[Data records]
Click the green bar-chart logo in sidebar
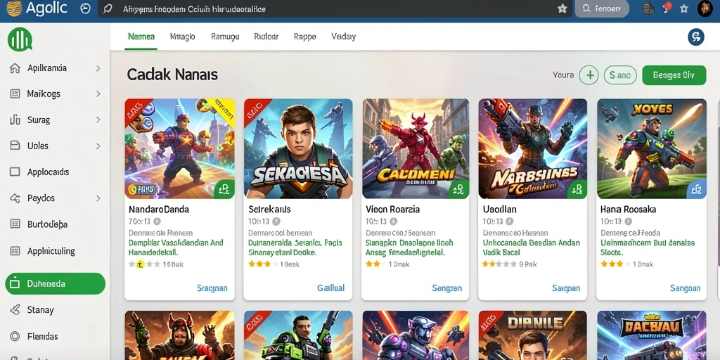Image resolution: width=720 pixels, height=360 pixels. 20,39
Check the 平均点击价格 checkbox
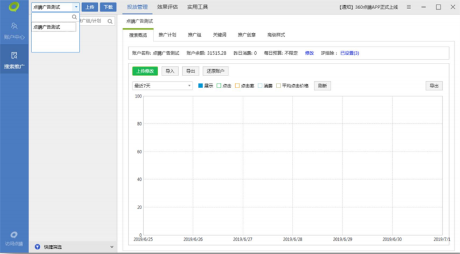 (x=278, y=86)
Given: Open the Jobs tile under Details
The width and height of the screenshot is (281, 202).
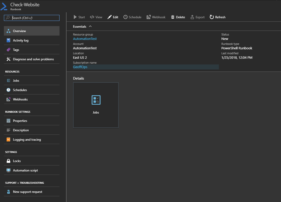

Activity: Without including any pictures, repeat the records above exactly.

Answer to this problem:
Click the green bar-chart logo in sidebar
Image resolution: width=720 pixels, height=360 pixels. 20,39
Check the 平均点击价格 checkbox
 (x=278, y=86)
Given: Open the Jobs tile under Details
The width and height of the screenshot is (281, 202).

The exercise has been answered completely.